Nice.  Yeah, too bad Java is getting so complicated and yet they  
haven't made array slicing.
Ter
On May 20, 2008, at 1:32 PM, Benjamin Niemann wrote:

> On Tue, May 20, 2008 at 6:50 PM, Terence Parr <[EMAIL PROTECTED]>  
> wrote:
>>
>> On May 20, 2008, at 3:53 AM, Benjamin Niemann wrote:
>>> Usually I stayed very close to the Java implementation when  
>>> porting it
>>> to Python. IIRC this is one of the cases where my version looked  
>>> very
>>> different from Java, because Python has a much more powerful built- 
>>> in
>>> support for lists. There are a few occasions where I boiled down 30
>>> lines of Java code to 2 or 3 Python lines ;)
>>
>> Sweet...is thereAn obvious java v python example you can show?
>
> Mmm.. let's see..
>
> http://fisheye2.cenqua.com/browse/antlr/runtime/Java/src/org/antlr/runtime/tree/BaseTree.java?r=4921#l204
> vs.
> http://fisheye2.cenqua.com/browse/antlr/runtime/Python/antlr3/tree.py?r=4914#l800
>
> The comparison is not entirely fair (and it was just 20 lines, not
> 30..), because your version does some extra optimization by
> overwriting as many array indeces as possible.

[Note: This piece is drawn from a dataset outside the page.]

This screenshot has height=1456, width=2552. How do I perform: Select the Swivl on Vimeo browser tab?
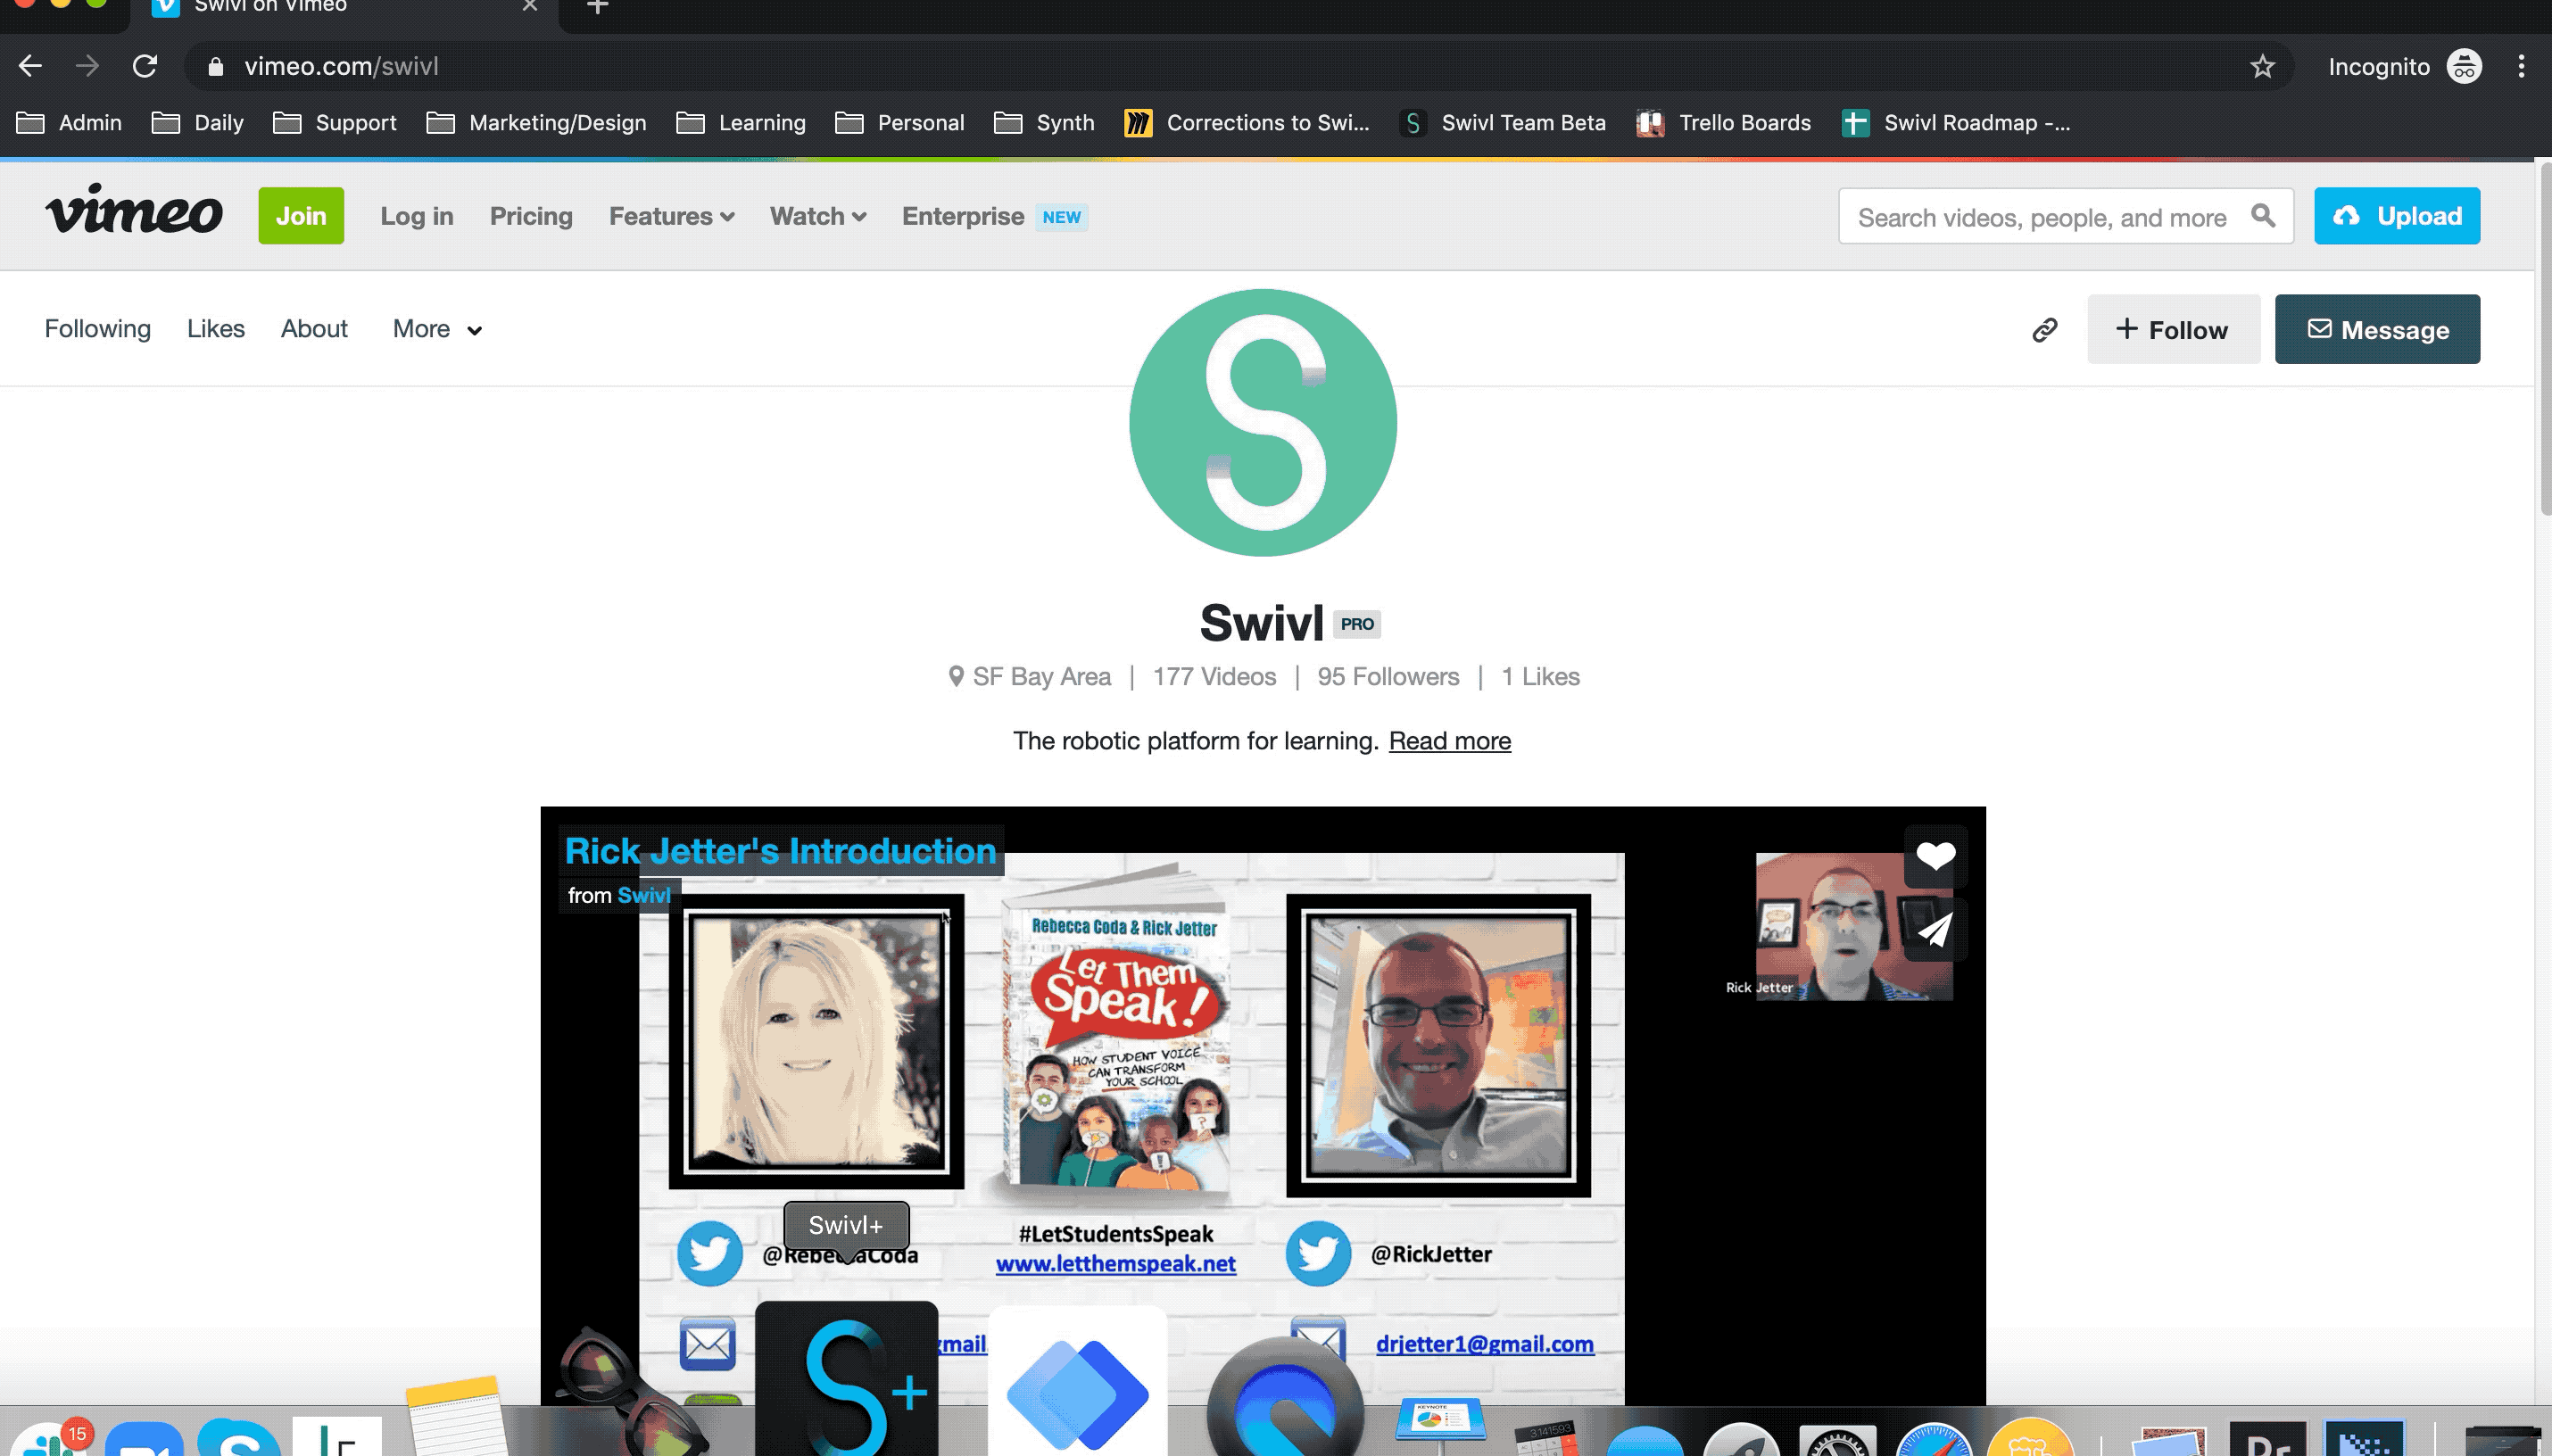pos(300,8)
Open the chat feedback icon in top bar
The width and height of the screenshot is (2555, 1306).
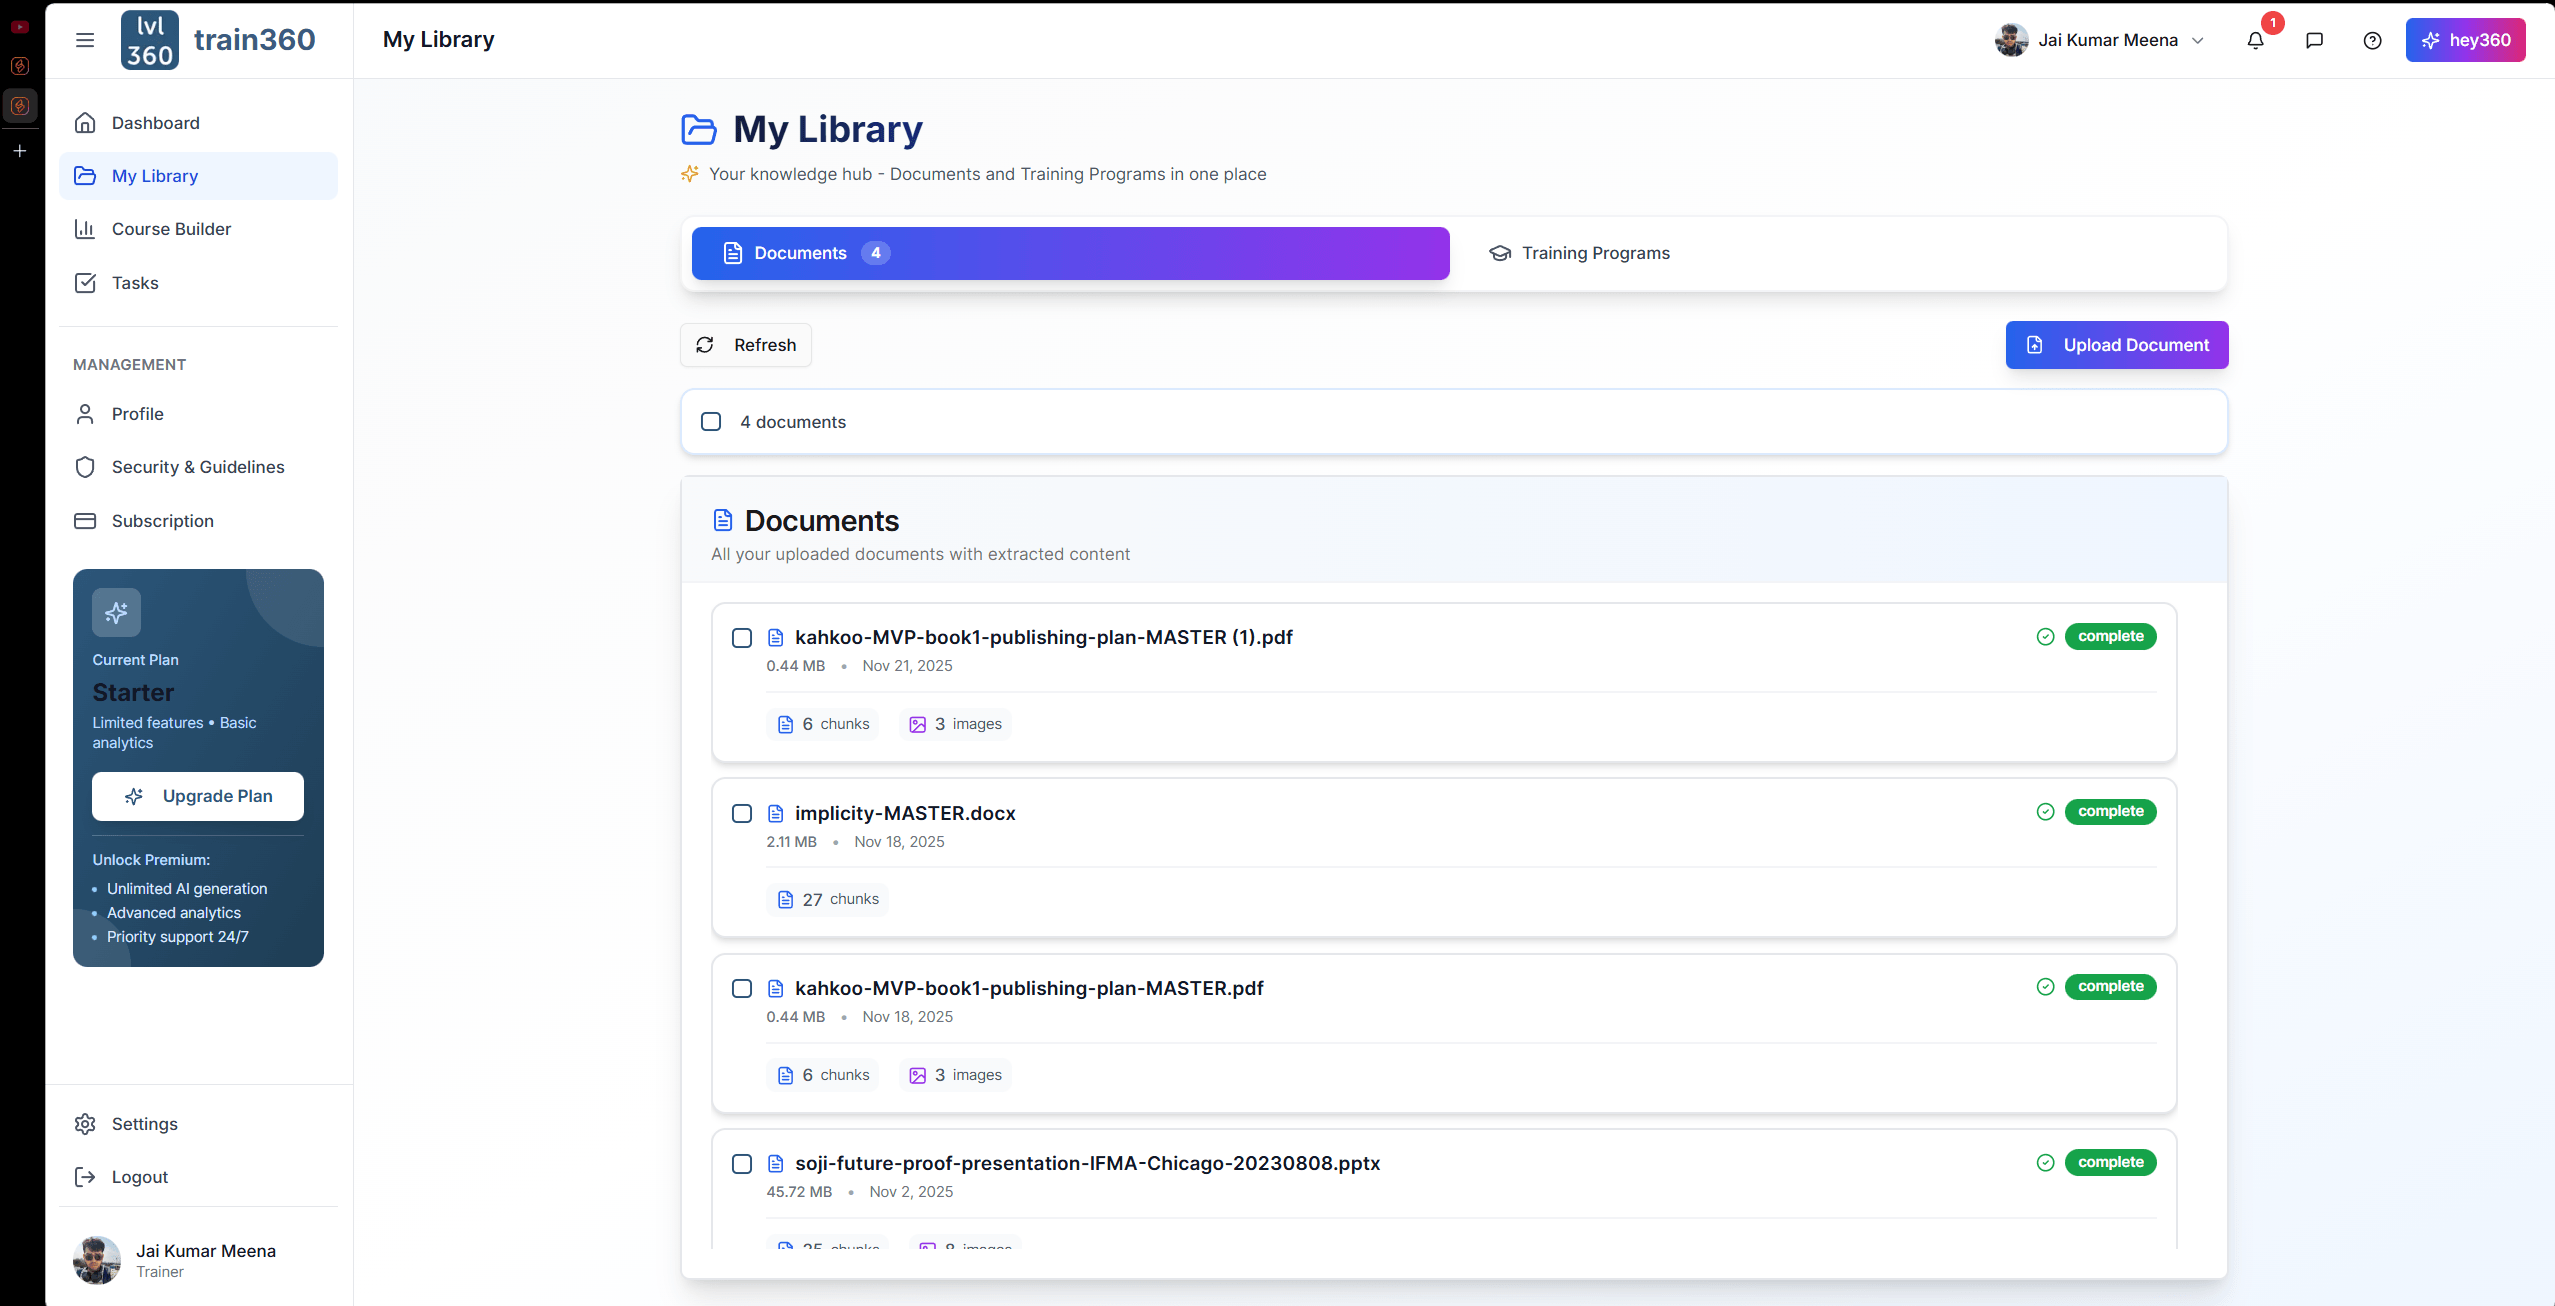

But that could be done
> without manual iterations as well by using the slice operator, e.g.
>
> for (int j=0; j<numNewChildren; j++) {
>  children.set(startChildIndex+j, newChildren.get(j));
> }
>
> would looks something like
>
> children[startChildIndex:startChildIndex+numNewChildren] =
> newChildren[0:numNewChildren]
>
> And scanning through the code, I've just seen numerous places that
> could be written much more elegant and/or efficient, but I just did a
> mostly 1:1 conversion to get things done.